[XML-SIG] cElementTree.iterparse missing text in some start events

Tue Jan 25 05:58:14 CET 2005

I'm using cElementTree.iterparse to iterate over an XML file. I think
iterparse is a wonderful idea - I've found it to be much more convenient
than SAX for iterative processing. I have come across a problem
though...

For the majority of my elements, both the start and end events contain
the text of the element (i.e., element.text). For a handful of the
elements, the text is only in the end event (i.e., element.text is None
in the start event but it is not None in the end event). The text is
found without any problem when using cElementTree.parse on the file
instead.

A small test to reproduce this behavior is at the end of this note and
an 80KB sample xml file is at
http://www.averdevelopment.com/python/test.xml. The test file is
whittled down from a much larger file which had the problem with several
more elements (but only a very small percentage of the total).
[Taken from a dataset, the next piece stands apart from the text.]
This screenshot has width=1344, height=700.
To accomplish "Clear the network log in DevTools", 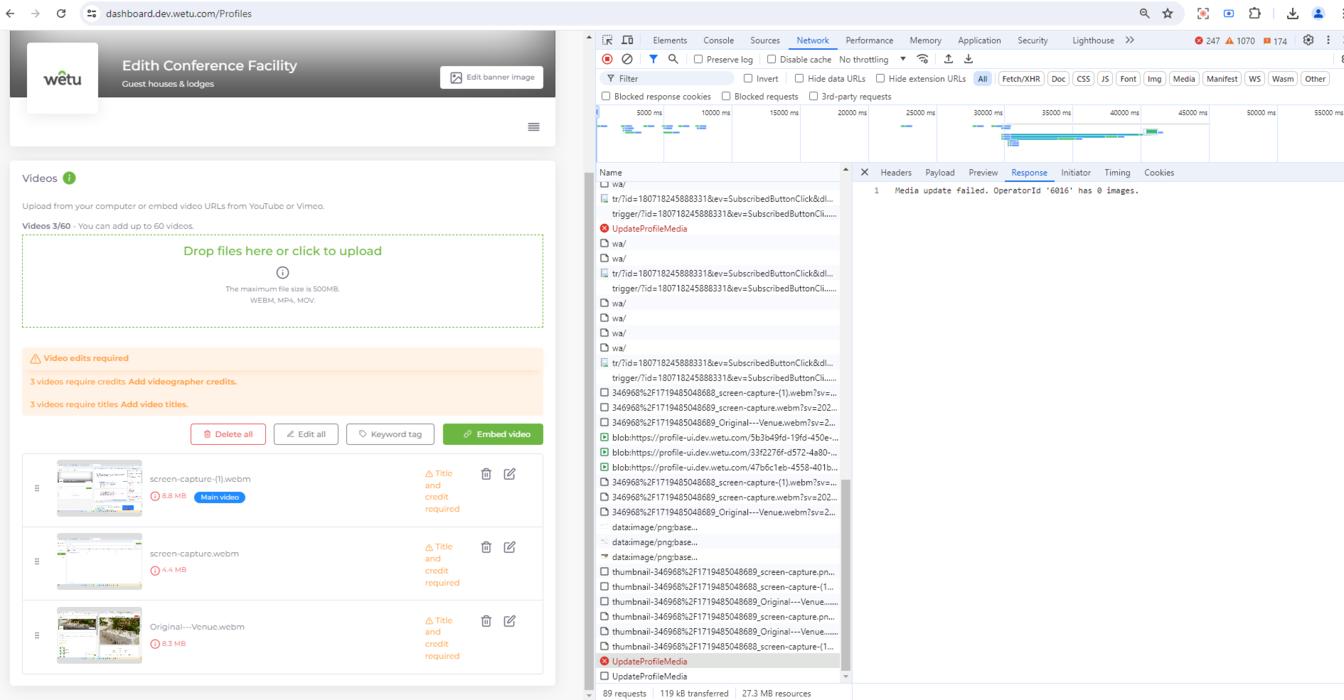I will [x=627, y=59].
I
couldn't seem to delete any elements before the element in question
without changing the behavior.

Am I misunderstanding something or is this perhaps a bug?

I'm using:
http://effbot.org/downloads/cElementTree-0.9.8-20050123.win32-py2.3.exe
http://effbot.org/downloads/elementtree-1.2.4-20041228.win32.exe
http://python.org/ftp/python/2.3.4/Python-2.3.4.exe
Windows XP SP2

Thanks,
Jimmy

####################################################

import sets
from cElementTree import dump, iterparse, parse

values = dict(start=sets.Set(), end=sets.Set())

i = 0
for event, element in iterparse('test.xml', ('start', 'end')):
    if element.tag.endswith('}ele') and element.text:
        values[event].add(element.text)
    if element.tag.endswith('}ele') and element.text is None:
        print i, event + ' '
        dump(element)
    if element.text == '297.257582':
        print i, event + ' '
        dump(element)
    i += 1

print 'In start but not end:', values['start'] - values['end']
print 'In end but not start:', values['end'] - values['start']
print

# Finding the same text with ElementTree is no problem
gpx = parse('test.xml').getroot()
trk = element.findall('{http://www.topografix.com/GPX/1/1}trk')[-1]
trkseg = trk.findall('{http://www.topografix.com/GPX/1/1}trkseg')[-1]
trkpt = trkseg.findall('{http://www.topografix.com/GPX/1/1}trkpt')[-2]
ele = trkpt.findall('{http://www.topografix.com/GPX/1/1}ele')[0]
print ele.text

####################################################

Output:

3622 start 
<ns0:ele xmlns:ns0="http://www.topografix.com/GPX/1/1" />
3623 end 
<ns0:ele
xmlns:ns0="http://www.topografix.com/GPX/1/1">297.257582</ns0:ele>

In start but not end: Set([])
In end but not start: Set(['297.257582'])

297.257582